Olhando para trás, pode-se dizer que o movimento dos caras-pintadas tinha consistência política? Mesmo quem participou, embora tome para si a façanha de ter
derrubado um presidente, admite: se muitos foram por consciência de que o país ia mal, outros se
juntaram porque as passeatas se
tornaram ponto de encontro. E
parecer politizado era tudo.
Cecília Lotufo tinha 17 anos
quando participou da primeira
grande manifestação contra o governo Collor, em 11 de agosto de
1992, em São Paulo. Com a palavra "Fora" escrita na testa, sua foto apareceria estampada na primeira página dos jornais no dia
seguinte. Logo se tornaria a "musa teen" do impeachment.

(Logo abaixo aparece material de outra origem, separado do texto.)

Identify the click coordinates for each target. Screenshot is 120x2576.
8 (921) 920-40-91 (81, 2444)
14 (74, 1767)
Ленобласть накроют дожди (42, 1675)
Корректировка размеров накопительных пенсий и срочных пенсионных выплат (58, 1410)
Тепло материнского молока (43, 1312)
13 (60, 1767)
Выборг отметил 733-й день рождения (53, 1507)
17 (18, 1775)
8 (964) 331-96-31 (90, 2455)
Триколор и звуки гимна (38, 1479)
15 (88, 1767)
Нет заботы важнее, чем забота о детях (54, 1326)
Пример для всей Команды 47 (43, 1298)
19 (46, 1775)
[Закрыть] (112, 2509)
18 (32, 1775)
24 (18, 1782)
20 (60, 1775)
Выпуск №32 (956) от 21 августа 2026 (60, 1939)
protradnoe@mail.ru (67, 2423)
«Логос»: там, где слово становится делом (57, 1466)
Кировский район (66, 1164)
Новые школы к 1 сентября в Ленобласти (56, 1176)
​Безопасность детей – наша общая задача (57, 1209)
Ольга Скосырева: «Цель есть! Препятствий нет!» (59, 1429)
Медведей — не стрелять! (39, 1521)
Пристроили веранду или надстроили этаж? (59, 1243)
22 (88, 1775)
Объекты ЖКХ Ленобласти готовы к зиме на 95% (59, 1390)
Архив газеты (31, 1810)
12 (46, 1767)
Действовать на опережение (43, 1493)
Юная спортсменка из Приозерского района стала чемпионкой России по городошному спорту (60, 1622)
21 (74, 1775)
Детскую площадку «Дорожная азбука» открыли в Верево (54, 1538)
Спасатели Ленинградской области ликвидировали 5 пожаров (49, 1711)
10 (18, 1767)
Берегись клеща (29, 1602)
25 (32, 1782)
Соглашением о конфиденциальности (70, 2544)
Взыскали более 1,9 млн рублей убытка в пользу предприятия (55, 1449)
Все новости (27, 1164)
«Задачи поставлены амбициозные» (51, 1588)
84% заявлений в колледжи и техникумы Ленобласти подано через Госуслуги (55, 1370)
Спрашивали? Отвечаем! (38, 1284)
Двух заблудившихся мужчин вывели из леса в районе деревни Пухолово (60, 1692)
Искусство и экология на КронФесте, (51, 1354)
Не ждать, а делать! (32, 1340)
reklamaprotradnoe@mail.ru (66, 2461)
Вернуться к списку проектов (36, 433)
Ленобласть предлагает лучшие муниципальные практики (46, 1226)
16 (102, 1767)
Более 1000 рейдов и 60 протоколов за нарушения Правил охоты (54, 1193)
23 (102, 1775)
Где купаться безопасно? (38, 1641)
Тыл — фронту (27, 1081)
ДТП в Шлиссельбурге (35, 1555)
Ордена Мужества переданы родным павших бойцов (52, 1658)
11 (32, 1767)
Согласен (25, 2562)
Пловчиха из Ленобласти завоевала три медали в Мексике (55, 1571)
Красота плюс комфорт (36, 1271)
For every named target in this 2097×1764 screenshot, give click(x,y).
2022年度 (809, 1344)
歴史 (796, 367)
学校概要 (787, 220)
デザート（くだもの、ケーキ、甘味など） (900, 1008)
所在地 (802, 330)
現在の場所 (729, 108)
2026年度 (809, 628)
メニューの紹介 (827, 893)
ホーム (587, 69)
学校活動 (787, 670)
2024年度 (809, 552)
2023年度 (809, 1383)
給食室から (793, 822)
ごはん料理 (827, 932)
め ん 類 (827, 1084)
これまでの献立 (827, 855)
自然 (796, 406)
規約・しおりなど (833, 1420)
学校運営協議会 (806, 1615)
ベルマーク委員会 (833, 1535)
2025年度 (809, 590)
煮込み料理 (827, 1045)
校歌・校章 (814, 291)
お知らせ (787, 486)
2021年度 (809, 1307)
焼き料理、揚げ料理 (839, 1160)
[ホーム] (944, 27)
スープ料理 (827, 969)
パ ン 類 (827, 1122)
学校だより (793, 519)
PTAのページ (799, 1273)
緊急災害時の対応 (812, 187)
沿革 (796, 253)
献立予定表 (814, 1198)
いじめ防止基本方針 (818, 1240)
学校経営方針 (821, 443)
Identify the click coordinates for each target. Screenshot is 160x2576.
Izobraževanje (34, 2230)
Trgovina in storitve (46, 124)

"Havia, sim, muitos que iam
por modismo", acredita Cecília.
"Mas você chegava na passeata e
sentia uma energia muito forte,
porque era algo que vinha da base, não da estrutura do movimento estudantil. O papel da UNE
(União Nacional dos Estudantes)
foi mais organizacional."
Hoje, aos 27, após curta passagem pelo PT, Cecília atua numa
ONG que criou, a Kairós, ligada à
educação ambiental. "Descobri
que sou uma pessoa que gosta de
política, mas não do meio da política. Apesar de votar no Lula, sinto falta do que o partido era no começo. Era mais puro", critica.
Se Cecília era a musa, o "muso"
era o então presidente da UNE,
Lindberg Farias, então com 22
anos, chamado "Lindo-berg" em
coro nas passeatas pelas meninas.
Uma terceira musa também chamava a atenção, na TV: a atriz
Cláudia Abreu, a guerrilheira Heloísa da minissérie "Anos Rebeldes", de Gilberto Braga, na Globo.
Ninguém duvida que o sucesso
da minissérie foi uma influência
decisiva, assumida pelos próprios
líderes do movimento. "Nós soubemos utilizar a minissérie. Tanto
que o cartaz feito pela UNE para a
primeira manifestação dizia:
"Anos Rebeldes, Próximo Capítulo: Fora Collor'", conta Farias.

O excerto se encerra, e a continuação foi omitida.